▸ Stored data
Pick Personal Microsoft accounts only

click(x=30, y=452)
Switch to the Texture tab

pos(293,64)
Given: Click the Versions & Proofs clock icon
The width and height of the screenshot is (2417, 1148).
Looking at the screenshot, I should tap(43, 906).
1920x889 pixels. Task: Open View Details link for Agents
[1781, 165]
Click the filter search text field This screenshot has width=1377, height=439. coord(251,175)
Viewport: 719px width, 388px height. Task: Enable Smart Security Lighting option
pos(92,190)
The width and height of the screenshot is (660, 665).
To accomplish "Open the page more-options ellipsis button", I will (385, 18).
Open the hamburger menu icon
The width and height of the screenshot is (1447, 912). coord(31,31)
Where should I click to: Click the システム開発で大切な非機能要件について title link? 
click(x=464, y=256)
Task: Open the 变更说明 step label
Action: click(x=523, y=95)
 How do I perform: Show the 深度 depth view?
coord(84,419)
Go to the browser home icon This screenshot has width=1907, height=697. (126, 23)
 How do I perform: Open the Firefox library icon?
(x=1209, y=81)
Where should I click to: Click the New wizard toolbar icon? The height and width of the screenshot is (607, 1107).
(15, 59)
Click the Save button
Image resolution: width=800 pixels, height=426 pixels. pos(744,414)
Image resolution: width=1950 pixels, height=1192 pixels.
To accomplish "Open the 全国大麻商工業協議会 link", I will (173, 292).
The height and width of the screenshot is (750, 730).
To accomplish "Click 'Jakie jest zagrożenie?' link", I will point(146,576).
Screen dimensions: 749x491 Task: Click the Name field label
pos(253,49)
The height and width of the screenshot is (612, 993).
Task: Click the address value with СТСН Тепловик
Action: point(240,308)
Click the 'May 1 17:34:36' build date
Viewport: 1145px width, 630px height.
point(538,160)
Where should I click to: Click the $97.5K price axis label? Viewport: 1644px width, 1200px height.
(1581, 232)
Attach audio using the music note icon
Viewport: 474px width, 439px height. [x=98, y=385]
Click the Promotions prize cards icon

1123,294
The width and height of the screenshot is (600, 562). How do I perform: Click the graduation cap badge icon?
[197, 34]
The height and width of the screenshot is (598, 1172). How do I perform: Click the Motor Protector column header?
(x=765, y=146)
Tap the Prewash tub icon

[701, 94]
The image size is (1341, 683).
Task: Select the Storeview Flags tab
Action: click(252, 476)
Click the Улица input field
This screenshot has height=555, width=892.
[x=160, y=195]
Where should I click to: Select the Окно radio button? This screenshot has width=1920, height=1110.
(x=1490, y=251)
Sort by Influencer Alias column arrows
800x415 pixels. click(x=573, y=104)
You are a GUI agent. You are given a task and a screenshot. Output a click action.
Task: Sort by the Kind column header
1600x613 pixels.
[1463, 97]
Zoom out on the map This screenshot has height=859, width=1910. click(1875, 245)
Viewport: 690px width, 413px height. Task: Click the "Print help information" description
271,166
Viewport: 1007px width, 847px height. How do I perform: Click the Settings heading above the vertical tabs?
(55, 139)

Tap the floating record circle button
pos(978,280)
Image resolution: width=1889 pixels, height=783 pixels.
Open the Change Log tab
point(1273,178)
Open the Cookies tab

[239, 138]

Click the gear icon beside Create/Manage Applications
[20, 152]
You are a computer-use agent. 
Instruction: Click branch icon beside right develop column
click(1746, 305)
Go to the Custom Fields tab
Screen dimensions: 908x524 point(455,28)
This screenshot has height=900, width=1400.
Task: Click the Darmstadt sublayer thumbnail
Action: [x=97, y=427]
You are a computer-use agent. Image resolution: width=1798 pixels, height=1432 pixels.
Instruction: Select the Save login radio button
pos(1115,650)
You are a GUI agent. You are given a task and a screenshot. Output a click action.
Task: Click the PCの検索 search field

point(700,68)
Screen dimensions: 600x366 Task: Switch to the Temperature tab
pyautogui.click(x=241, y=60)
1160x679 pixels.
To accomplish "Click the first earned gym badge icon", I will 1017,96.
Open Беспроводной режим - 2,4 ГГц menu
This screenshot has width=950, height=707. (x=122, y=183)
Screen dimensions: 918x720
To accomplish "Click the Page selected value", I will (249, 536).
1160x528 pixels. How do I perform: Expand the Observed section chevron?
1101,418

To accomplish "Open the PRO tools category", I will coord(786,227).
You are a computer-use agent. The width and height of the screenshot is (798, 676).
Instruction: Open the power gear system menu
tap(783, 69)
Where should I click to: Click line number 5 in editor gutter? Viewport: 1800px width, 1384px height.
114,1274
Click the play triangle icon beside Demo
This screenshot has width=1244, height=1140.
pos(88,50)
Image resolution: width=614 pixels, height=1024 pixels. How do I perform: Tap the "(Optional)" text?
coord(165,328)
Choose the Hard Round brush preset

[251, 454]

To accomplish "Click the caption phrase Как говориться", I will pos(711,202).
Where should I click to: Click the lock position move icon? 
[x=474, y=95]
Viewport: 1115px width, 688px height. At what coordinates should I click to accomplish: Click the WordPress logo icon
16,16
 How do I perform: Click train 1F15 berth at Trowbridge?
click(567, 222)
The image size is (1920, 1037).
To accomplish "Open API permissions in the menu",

▸ Requirement
Transcribe all of the data exactly, leaving no line out.

▸ Your response
Pick Personal Microsoft accounts only

click(x=30, y=452)
Switch to the Texture tab

pos(293,64)
Given: Click the Versions & Proofs clock icon
The width and height of the screenshot is (2417, 1148).
Looking at the screenshot, I should tap(43, 906).
1920x889 pixels. Task: Open View Details link for Agents
[1781, 165]
Click the filter search text field This screenshot has width=1377, height=439. coord(251,175)
Viewport: 719px width, 388px height. Task: Enable Smart Security Lighting option
pos(92,190)
The width and height of the screenshot is (660, 665).
To accomplish "Open the page more-options ellipsis button", I will (385, 18).
Open the hamburger menu icon
The width and height of the screenshot is (1447, 912). coord(31,31)
Where should I click to: Click the システム開発で大切な非機能要件について title link? 
click(x=464, y=256)
Task: Open the 变更说明 step label
Action: click(x=523, y=95)
 How do I perform: Show the 深度 depth view?
coord(84,419)
Go to the browser home icon This screenshot has width=1907, height=697. (126, 23)
 How do I perform: Open the Firefox library icon?
(x=1209, y=81)
Where should I click to: Click the New wizard toolbar icon? The height and width of the screenshot is (607, 1107).
(15, 59)
Click the Save button
Image resolution: width=800 pixels, height=426 pixels. pos(744,414)
Image resolution: width=1950 pixels, height=1192 pixels.
To accomplish "Open the 全国大麻商工業協議会 link", I will (173, 292).
The height and width of the screenshot is (750, 730).
To accomplish "Click 'Jakie jest zagrożenie?' link", I will point(146,576).
Screen dimensions: 749x491 Task: Click the Name field label
pos(253,49)
The height and width of the screenshot is (612, 993).
Task: Click the address value with СТСН Тепловик
Action: point(240,308)
Click the 'May 1 17:34:36' build date
Viewport: 1145px width, 630px height.
point(538,160)
Where should I click to: Click the $97.5K price axis label? Viewport: 1644px width, 1200px height.
(1581, 232)
Attach audio using the music note icon
Viewport: 474px width, 439px height. [x=98, y=385]
Click the Promotions prize cards icon

1123,294
The width and height of the screenshot is (600, 562). How do I perform: Click the graduation cap badge icon?
[197, 34]
The height and width of the screenshot is (598, 1172). How do I perform: Click the Motor Protector column header?
(x=765, y=146)
Tap the Prewash tub icon

[701, 94]
The image size is (1341, 683).
Task: Select the Storeview Flags tab
Action: click(252, 476)
Click the Улица input field
This screenshot has height=555, width=892.
[x=160, y=195]
Where should I click to: Select the Окно radio button? This screenshot has width=1920, height=1110.
(x=1490, y=251)
Sort by Influencer Alias column arrows
800x415 pixels. click(x=573, y=104)
You are a GUI agent. You are given a task and a screenshot. Output a click action.
Task: Sort by the Kind column header
1600x613 pixels.
[1463, 97]
Zoom out on the map This screenshot has height=859, width=1910. click(1875, 245)
Viewport: 690px width, 413px height. Task: Click the "Print help information" description
271,166
Viewport: 1007px width, 847px height. How do I perform: Click the Settings heading above the vertical tabs?
(55, 139)

Tap the floating record circle button
pos(978,280)
Image resolution: width=1889 pixels, height=783 pixels.
Open the Change Log tab
point(1273,178)
Open the Cookies tab

[239, 138]

Click the gear icon beside Create/Manage Applications
[20, 152]
You are a computer-use agent. 
Instruction: Click branch icon beside right develop column
click(1746, 305)
Go to the Custom Fields tab
Screen dimensions: 908x524 point(455,28)
This screenshot has height=900, width=1400.
Task: Click the Darmstadt sublayer thumbnail
Action: [x=97, y=427]
You are a computer-use agent. Image resolution: width=1798 pixels, height=1432 pixels.
Instruction: Select the Save login radio button
pos(1115,650)
You are a GUI agent. You are given a task and a screenshot. Output a click action.
Task: Click the PCの検索 search field

point(700,68)
Screen dimensions: 600x366 Task: Switch to the Temperature tab
pyautogui.click(x=241, y=60)
1160x679 pixels.
To accomplish "Click the first earned gym badge icon", I will 1017,96.
Open Беспроводной режим - 2,4 ГГц menu
This screenshot has width=950, height=707. (x=122, y=183)
Screen dimensions: 918x720
To accomplish "Click the Page selected value", I will (249, 536).
1160x528 pixels. How do I perform: Expand the Observed section chevron?
1101,418

To accomplish "Open the PRO tools category", I will coord(786,227).
You are a computer-use agent. The width and height of the screenshot is (798, 676).
Instruction: Open the power gear system menu
tap(783, 69)
Where should I click to: Click line number 5 in editor gutter? Viewport: 1800px width, 1384px height.
114,1274
Click the play triangle icon beside Demo
This screenshot has width=1244, height=1140.
pos(88,50)
Image resolution: width=614 pixels, height=1024 pixels. How do I perform: Tap the "(Optional)" text?
coord(165,328)
Choose the Hard Round brush preset

[251, 454]

To accomplish "Click the caption phrase Как говориться", I will pos(711,202).
Where should I click to: Click the lock position move icon? 
[x=474, y=95]
Viewport: 1115px width, 688px height. At what coordinates should I click to accomplish: Click the WordPress logo icon
16,16
 How do I perform: Click train 1F15 berth at Trowbridge?
click(567, 222)
The image size is (1920, 1037).
To accomplish "Open API permissions in the menu",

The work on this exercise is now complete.